In December of 1973, the planning team began developing four courses as the initial curriculum strategy of the Universidad Boricua project funded by a planning grant from the federal Fund for the Improvement of Post-Secondary Education (FIPSE). The first official learning center of the Universidad opened in February 1974, located at 9 Graham Avenue in the Williamsburg Puerto Rican neighborhood of Brooklyn, New York City.
In February 1974, the first class of 26 students was enrolled. Half in the Universidad Boricua’s University Without Walls B.A. Program under the auspices of the Union of Experimenting Colleges and Universities located in Ohio, and the other students in the A.A. Program under the auspices of Brooklyn College.
In early 1975, the planning team formally submitted the required five-year master plan of Universidad Boricua, to the New York State Education Department for review and presentation to the N.Y. State Board of Regents which awarded the College a “provisional” charter as a New York State educational corporation now named Boricua College with the authority to offer an Associate of Arts degree. The second official class of 67 men and women was enrolled.
The College’s planning group embodied in its plan the belief that a college serving Puerto Ricans must employ a bilingual faculty and staff, and reflect in all its activities an educational philosophy and method carefully adapted to the needs of its unique student population. Early in its development, however, it became clear that other Latinos, as well as students from other minority communities of New York City were also attracted by Boricua’s educational philosophy and methods.
During the following years, the College flourished with the academic support of Bank Street College of Education and Pace University, and the financial support of the Ford Foundation, the federal FIPSE agency and Puerto Rican legislators of the N.Y. State Assembly, among others.
Recognizing Boricua’s early achievements and promise, the Middle States Commission on Higher Education granted the College “candidacy” status in 1976. In 1979, the College was authorized by the New York State Board of Regents, to offer courses of instruction leading to Bachelor of Science degrees and academic curricula were developed in Education, Human Services and Business Administration. In 1980, the Middle States Commission on Higher Education granted the College full accreditation and in 1981 the College became the first private minority institution to be granted an Absolute Charter in the State of New York and the only private Puerto Rican or Latino college on the U.S. mainland.

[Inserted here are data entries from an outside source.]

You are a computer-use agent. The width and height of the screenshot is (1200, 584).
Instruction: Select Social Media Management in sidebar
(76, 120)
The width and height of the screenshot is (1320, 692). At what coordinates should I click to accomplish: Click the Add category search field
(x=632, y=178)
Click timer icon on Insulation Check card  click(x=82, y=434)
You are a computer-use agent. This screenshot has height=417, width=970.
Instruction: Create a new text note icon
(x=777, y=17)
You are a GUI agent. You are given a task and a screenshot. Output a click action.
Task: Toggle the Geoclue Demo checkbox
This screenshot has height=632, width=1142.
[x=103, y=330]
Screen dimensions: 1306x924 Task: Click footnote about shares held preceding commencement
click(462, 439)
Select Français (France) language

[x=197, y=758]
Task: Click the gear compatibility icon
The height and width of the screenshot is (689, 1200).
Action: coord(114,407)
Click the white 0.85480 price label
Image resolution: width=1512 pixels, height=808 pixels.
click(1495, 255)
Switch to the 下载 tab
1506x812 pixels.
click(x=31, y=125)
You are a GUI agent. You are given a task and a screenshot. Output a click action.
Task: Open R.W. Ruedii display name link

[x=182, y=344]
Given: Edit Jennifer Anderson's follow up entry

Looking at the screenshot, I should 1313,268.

Bachelor of Arts degree programs in Inter-American Studies and Liberal Arts and Sciences were authorized in 1985. The Middle States Commission on Higher Education reaffirmed the College’s accreditation in 1993, and in 1996 the New York State Board of Regents amended the Charter to offer programs leading to Master of Science and Master of Arts degrees. That same year, programs leading to a Master of Science in Human Services and Master of Arts in Latin American and Caribbean Studies were authorized by the State Education Department and subsequently initiated by the College. In June 2004, the Middle States Commission, once again, reaffirmed the College’s accreditation for the next ten years. In 2008, Boricua received authorization to offer a Master of Science in Teaching English to Speakers of Other Languages (TESOL) and an Advanced Certificate in Bilingual Education. In 2013, the College was authorized to offer the Associate in Science degree in Paralegal Studies. In 2014, the College’s Teacher Education Programs at Boricua College were awarded TEAC accreditation by the Inquiry Brief Commission of the Council for the Accreditation of Educator Preparation (CAEP for a period of seven years, from May 2014 – May 2021).